[Saved data entries]

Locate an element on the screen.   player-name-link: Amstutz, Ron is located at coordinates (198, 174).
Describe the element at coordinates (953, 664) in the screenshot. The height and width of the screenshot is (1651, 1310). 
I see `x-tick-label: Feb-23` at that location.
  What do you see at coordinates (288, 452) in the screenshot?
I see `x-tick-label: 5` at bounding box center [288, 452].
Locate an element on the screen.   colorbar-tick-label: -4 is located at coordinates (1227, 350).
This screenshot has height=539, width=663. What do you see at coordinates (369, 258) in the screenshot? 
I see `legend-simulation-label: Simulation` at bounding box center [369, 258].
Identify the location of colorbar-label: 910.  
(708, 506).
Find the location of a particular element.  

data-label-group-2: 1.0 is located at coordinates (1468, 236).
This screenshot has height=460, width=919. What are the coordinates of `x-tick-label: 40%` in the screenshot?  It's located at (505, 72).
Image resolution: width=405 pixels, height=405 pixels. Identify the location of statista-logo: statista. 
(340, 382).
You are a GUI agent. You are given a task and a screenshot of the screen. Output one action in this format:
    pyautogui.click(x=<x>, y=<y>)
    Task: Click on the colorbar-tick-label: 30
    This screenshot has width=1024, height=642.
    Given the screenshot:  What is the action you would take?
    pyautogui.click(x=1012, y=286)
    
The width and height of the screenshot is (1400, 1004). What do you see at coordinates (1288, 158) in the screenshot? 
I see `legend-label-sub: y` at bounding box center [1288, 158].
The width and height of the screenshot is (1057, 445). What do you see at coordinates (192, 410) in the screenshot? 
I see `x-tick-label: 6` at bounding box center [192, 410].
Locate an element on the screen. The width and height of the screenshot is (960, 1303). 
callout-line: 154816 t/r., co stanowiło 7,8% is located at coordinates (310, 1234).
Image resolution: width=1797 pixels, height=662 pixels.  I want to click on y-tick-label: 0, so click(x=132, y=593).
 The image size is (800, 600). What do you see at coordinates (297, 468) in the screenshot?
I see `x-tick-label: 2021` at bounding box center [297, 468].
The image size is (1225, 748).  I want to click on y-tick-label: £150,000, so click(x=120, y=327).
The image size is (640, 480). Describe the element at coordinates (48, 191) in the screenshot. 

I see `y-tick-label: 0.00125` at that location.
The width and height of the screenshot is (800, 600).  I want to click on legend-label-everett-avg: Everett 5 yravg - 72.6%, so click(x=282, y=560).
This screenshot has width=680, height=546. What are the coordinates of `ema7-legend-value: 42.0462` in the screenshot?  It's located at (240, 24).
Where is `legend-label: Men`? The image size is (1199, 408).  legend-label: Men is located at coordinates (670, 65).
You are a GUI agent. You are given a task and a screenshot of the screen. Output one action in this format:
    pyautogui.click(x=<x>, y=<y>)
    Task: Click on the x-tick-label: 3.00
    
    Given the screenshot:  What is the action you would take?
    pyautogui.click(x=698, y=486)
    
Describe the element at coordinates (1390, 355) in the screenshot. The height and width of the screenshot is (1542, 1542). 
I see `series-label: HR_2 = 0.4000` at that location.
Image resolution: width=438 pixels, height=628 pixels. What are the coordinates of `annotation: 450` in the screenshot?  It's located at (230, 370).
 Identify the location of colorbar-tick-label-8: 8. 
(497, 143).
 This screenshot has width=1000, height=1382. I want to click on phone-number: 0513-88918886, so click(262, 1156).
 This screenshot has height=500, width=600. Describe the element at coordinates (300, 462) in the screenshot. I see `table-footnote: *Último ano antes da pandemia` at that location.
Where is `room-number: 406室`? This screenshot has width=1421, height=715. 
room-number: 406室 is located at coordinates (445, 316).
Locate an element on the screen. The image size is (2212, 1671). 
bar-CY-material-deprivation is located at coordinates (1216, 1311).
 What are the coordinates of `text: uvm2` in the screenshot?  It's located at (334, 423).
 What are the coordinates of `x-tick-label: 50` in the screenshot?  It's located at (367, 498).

## ACTIVITY:
Write out these lines again, changing "Identify the location of" to "Find the position of" everywhere it appears and keeping everything else the same.

## RESULT OF THE EXERCISE:
Locate an element on the screen.   player-name-link: Amstutz, Ron is located at coordinates (198, 174).
Describe the element at coordinates (953, 664) in the screenshot. The height and width of the screenshot is (1651, 1310). 
I see `x-tick-label: Feb-23` at that location.
  What do you see at coordinates (288, 452) in the screenshot?
I see `x-tick-label: 5` at bounding box center [288, 452].
Locate an element on the screen.   colorbar-tick-label: -4 is located at coordinates (1227, 350).
This screenshot has height=539, width=663. What do you see at coordinates (369, 258) in the screenshot? 
I see `legend-simulation-label: Simulation` at bounding box center [369, 258].
Find the position of colorbar-label: 910.  
(708, 506).
Find the location of a particular element.  

data-label-group-2: 1.0 is located at coordinates (1468, 236).
This screenshot has height=460, width=919. What are the coordinates of `x-tick-label: 40%` in the screenshot?  It's located at (505, 72).
Image resolution: width=405 pixels, height=405 pixels. Find the position of statista-logo: statista. 
(340, 382).
You are a GUI agent. You are given a task and a screenshot of the screen. Output one action in this format:
    pyautogui.click(x=<x>, y=<y>)
    Task: Click on the colorbar-tick-label: 30
    This screenshot has width=1024, height=642.
    Given the screenshot:  What is the action you would take?
    pyautogui.click(x=1012, y=286)
    
The width and height of the screenshot is (1400, 1004). What do you see at coordinates (1288, 158) in the screenshot? 
I see `legend-label-sub: y` at bounding box center [1288, 158].
The width and height of the screenshot is (1057, 445). What do you see at coordinates (192, 410) in the screenshot? 
I see `x-tick-label: 6` at bounding box center [192, 410].
Locate an element on the screen. The width and height of the screenshot is (960, 1303). 
callout-line: 154816 t/r., co stanowiło 7,8% is located at coordinates (310, 1234).
Image resolution: width=1797 pixels, height=662 pixels.  I want to click on y-tick-label: 0, so click(x=132, y=593).
 The image size is (800, 600). What do you see at coordinates (297, 468) in the screenshot?
I see `x-tick-label: 2021` at bounding box center [297, 468].
The image size is (1225, 748).  I want to click on y-tick-label: £150,000, so click(x=120, y=327).
The image size is (640, 480). Describe the element at coordinates (48, 191) in the screenshot. 

I see `y-tick-label: 0.00125` at that location.
The width and height of the screenshot is (800, 600).  I want to click on legend-label-everett-avg: Everett 5 yravg - 72.6%, so click(x=282, y=560).
This screenshot has width=680, height=546. What are the coordinates of `ema7-legend-value: 42.0462` in the screenshot?  It's located at (240, 24).
Where is `legend-label: Men`? The image size is (1199, 408).  legend-label: Men is located at coordinates (670, 65).
You are a GUI agent. You are given a task and a screenshot of the screen. Output one action in this format:
    pyautogui.click(x=<x>, y=<y>)
    Task: Click on the x-tick-label: 3.00
    
    Given the screenshot:  What is the action you would take?
    pyautogui.click(x=698, y=486)
    
Describe the element at coordinates (1390, 355) in the screenshot. The height and width of the screenshot is (1542, 1542). 
I see `series-label: HR_2 = 0.4000` at that location.
Image resolution: width=438 pixels, height=628 pixels. What are the coordinates of `annotation: 450` in the screenshot?  It's located at (230, 370).
 Find the position of colorbar-tick-label-8: 8. 
(497, 143).
 This screenshot has width=1000, height=1382. I want to click on phone-number: 0513-88918886, so click(262, 1156).
 This screenshot has height=500, width=600. Describe the element at coordinates (300, 462) in the screenshot. I see `table-footnote: *Último ano antes da pandemia` at that location.
Where is `room-number: 406室`? This screenshot has width=1421, height=715. 
room-number: 406室 is located at coordinates (445, 316).
Locate an element on the screen. The image size is (2212, 1671). 
bar-CY-material-deprivation is located at coordinates (1216, 1311).
 What are the coordinates of `text: uvm2` in the screenshot?  It's located at (334, 423).
 What are the coordinates of `x-tick-label: 50` in the screenshot?  It's located at (367, 498).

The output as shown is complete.